=== Entries provided ===
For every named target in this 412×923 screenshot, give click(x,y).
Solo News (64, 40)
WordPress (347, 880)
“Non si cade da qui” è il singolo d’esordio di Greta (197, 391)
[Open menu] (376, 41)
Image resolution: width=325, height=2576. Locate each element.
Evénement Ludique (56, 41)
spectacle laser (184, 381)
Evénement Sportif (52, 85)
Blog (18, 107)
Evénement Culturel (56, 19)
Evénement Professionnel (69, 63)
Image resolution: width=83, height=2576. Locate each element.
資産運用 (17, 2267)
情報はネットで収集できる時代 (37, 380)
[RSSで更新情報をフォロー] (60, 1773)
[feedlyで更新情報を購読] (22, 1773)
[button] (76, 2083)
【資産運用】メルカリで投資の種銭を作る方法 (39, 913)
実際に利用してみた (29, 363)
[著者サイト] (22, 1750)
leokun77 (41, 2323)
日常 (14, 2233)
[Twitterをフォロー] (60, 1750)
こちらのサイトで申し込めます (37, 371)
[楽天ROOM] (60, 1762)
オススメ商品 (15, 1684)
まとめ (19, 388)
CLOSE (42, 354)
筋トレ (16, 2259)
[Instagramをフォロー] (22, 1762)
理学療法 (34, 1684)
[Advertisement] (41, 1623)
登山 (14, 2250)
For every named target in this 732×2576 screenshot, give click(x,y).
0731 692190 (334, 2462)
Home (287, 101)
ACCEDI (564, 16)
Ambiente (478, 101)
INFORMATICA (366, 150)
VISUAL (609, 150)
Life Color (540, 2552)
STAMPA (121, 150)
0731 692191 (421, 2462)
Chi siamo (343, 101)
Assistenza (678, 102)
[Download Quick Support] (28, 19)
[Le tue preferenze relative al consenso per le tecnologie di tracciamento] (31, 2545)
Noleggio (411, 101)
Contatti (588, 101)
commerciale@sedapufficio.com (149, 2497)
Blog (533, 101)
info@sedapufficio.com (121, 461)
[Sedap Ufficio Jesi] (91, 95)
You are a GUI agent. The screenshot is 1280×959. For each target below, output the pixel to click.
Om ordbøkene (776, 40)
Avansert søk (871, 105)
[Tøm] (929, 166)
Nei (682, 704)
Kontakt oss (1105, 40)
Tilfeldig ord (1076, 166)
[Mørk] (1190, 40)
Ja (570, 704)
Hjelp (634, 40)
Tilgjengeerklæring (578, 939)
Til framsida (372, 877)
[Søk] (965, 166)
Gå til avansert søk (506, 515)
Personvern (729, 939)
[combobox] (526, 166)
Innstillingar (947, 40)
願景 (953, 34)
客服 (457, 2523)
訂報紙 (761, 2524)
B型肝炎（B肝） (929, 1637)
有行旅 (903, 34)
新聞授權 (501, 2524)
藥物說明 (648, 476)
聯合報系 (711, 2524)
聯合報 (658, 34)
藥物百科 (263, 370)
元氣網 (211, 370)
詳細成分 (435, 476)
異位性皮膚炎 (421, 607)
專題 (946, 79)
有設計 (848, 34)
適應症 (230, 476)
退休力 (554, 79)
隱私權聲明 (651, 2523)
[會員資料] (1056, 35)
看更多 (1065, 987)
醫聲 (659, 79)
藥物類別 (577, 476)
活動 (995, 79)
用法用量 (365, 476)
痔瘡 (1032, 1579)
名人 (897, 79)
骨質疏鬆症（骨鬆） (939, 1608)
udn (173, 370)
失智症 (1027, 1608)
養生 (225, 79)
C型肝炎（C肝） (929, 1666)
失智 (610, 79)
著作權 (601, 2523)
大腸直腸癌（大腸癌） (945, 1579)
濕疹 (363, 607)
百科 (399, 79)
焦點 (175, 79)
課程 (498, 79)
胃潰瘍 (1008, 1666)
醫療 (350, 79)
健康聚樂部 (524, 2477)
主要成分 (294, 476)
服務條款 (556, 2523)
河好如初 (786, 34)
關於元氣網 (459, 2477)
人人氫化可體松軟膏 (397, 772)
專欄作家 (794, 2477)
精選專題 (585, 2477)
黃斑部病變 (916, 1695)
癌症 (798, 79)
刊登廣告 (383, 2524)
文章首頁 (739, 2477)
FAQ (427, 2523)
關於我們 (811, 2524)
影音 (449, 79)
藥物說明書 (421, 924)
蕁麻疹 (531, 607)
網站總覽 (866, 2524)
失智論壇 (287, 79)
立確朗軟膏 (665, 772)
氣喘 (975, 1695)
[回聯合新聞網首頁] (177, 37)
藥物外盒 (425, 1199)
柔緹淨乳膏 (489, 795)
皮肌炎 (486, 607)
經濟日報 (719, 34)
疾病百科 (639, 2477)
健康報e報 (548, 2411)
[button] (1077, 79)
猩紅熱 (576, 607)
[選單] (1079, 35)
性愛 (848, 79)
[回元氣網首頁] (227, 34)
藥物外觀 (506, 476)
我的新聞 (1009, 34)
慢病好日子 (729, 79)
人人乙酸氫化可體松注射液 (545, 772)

=== What is being asked ===
Select all lines in the listing that include the word "target".

=== Result ===
For every named target in this 412×923 screenshot, give click(x,y).
For every named target in this 732×2576 screenshot, give click(x,y).
You are a GUI agent. The screenshot is 1280×959. For each target below, output the pixel to click.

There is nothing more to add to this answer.